* Assigned task 1
In the gene therapy text, what is one major goal of gene therapy?
* Assigned task 2
Rewrite the paragraph of the gene therapy text that begins "Recent advances in understanding" as a shorter paragraph that keeps its main facts.
* Assigned task 3
Continue the gene therapy text from its last sentence.

Segment Start: Excerpt to read

Recent advances in understanding and manipulating genes -the biological units of heredity -have set the stage for scientists to alter patients' genetic material to fight or prevent disease. One major goal of gene therapy is to supply cells with healthy copies of missing or flawed genes. This approach is revolutionary: Instead of giving a patient a drug to treat or control the symptoms of a genetic disorder, physicians attempt to correct the basic problem by altering the genetic makeup of some of the patient's cells. 
Hundreds of major health problems are influenced by gene functions. In the future, gene therapy could be used to treat many of these conditions. Theoretically, it could also be used to alter germ cells (egg or sperm) in order to prevent a genetic defect from being transmitted to future generations . However, the possibility of germ-line gene therapy is beset by difficult ethical and social questions as well as technical obstacles. Gene therapy could also be used as a drug delivery system. To accomplish this, a gene that produces a useful product would be inserted into the DNA of the patient's cells. For example, during blood vessel surgery, a gene that makes an anticlotting factor could be inserted into the DNA of cells lining blood vessels to help prevent dangerous blood clots from forming. Many other conditions might also lend themselves to treatment using this general approach. As medicine operates increasingly on the molecular level, using gene therapy for drug delivery could save much effort and expense. It could shortcut the lengthy and complicated process of collecting large amounts of a gene's protein product, purifying the product, formulating it as a drug, and administering it to the patient.

Segment End: Excerpt to read
Segment Start: Listed entries

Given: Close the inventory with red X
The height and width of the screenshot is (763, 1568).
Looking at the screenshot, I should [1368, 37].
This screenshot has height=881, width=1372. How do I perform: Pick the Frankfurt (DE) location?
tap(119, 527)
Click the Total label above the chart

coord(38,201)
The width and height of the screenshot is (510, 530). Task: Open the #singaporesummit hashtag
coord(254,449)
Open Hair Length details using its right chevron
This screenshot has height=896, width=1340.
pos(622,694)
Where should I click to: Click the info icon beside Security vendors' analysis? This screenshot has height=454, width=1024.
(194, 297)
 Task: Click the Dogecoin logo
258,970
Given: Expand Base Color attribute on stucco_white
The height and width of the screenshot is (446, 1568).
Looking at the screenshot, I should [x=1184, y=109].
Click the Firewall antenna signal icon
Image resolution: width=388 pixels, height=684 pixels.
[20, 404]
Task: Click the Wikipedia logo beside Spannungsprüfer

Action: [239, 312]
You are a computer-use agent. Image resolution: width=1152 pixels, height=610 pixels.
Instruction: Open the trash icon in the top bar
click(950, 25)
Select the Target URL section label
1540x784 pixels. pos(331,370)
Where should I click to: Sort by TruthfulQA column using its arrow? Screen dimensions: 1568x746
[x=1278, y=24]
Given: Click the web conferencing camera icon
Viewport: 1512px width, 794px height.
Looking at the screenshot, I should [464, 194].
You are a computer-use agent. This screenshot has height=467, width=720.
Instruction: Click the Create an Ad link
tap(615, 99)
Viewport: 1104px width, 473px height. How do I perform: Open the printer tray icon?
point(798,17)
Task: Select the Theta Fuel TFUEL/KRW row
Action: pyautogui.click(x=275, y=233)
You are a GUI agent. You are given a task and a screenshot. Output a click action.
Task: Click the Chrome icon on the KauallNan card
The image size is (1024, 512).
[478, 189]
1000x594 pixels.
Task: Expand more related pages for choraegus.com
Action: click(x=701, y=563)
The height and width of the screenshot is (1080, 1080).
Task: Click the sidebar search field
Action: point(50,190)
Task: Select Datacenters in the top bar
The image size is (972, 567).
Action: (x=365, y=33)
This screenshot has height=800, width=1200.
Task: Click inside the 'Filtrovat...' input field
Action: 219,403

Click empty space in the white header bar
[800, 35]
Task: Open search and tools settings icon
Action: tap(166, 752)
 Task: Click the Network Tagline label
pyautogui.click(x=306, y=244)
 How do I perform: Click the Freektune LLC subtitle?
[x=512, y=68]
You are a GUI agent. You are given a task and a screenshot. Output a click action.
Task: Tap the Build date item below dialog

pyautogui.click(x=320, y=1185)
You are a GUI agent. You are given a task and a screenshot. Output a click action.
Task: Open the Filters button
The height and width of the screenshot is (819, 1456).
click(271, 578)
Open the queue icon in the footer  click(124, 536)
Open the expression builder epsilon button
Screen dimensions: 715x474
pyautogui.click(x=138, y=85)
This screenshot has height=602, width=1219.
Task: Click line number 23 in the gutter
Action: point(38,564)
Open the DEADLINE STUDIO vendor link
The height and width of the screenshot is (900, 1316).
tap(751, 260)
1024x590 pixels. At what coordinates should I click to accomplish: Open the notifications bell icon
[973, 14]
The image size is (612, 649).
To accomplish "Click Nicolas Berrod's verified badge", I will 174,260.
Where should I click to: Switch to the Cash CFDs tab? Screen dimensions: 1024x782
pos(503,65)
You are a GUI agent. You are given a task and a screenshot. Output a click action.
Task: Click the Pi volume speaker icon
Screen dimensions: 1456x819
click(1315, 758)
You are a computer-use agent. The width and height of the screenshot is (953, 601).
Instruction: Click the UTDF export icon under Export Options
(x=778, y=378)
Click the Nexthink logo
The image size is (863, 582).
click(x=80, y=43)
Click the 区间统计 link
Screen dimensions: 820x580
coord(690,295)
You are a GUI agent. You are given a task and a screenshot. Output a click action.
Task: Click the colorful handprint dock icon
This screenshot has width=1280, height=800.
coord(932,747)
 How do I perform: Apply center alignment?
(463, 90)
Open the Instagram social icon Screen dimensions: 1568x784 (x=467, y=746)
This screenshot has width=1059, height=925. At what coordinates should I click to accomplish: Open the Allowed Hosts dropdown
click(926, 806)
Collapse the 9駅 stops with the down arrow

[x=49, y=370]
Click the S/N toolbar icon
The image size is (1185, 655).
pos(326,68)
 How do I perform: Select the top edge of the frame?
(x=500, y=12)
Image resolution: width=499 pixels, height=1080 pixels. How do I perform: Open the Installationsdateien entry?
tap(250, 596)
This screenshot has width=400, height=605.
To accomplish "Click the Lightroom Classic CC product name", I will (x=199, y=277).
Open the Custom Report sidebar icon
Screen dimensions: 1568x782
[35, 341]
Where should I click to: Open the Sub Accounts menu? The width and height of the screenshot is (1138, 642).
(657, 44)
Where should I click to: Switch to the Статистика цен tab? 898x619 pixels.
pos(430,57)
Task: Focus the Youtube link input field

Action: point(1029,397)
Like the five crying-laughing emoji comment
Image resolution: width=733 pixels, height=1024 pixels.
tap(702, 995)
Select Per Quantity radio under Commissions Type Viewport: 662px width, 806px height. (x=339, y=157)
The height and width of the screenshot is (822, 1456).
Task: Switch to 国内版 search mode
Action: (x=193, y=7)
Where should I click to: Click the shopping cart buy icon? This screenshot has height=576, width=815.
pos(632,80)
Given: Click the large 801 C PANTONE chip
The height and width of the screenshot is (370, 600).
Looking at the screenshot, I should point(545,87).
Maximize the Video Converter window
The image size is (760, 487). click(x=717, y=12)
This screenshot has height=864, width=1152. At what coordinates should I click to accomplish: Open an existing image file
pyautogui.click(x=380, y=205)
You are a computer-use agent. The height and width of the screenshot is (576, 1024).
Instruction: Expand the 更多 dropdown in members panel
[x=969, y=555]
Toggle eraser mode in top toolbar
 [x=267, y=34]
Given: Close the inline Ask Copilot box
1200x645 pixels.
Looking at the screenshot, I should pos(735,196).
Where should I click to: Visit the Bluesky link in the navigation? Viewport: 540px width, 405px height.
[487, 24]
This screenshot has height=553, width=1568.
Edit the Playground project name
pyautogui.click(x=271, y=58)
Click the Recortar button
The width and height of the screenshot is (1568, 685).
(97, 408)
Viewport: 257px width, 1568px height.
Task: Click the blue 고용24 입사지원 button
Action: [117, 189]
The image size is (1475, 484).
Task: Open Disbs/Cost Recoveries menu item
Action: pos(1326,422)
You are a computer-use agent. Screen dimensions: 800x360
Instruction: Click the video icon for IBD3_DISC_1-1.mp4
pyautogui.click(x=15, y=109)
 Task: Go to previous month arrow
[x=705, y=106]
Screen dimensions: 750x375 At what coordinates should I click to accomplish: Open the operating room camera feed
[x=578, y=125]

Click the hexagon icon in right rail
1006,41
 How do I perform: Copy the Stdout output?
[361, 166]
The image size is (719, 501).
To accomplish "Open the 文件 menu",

Segment End: Listed entries

* Exercise answer 1
To supply cells with healthy copies of missing or flawed genes.

* Exercise answer 2
Advances in understanding and manipulating genes, the units of heredity, now let scientists alter patients' genetic material to fight or prevent disease. A major aim of gene therapy is to give cells healthy copies of missing or flawed genes. Instead of treating a genetic disorder's symptoms with drugs, physicians try to correct the underlying problem by changing the genetic makeup of some of the patient's cells.

* Exercise answer 3
However, gene therapy is still extremely new and highly experimental. The number of approved trials is small, and relatively few patients have been treated to date. In some current experiments, cells from the blood or bone marrow are removed from the patient and grown in the laboratory under conditions that encourage them to multiply. Then the desired gene is inserted into the cells with the help of a disabled virus, and the successfully altered cells are selected out, encouraged to multiply, and returned to the patient's body. In other cases, liposomes (fatty particles) or disabled  viruses may be used to deliver the gene directly to cells within the patient's body.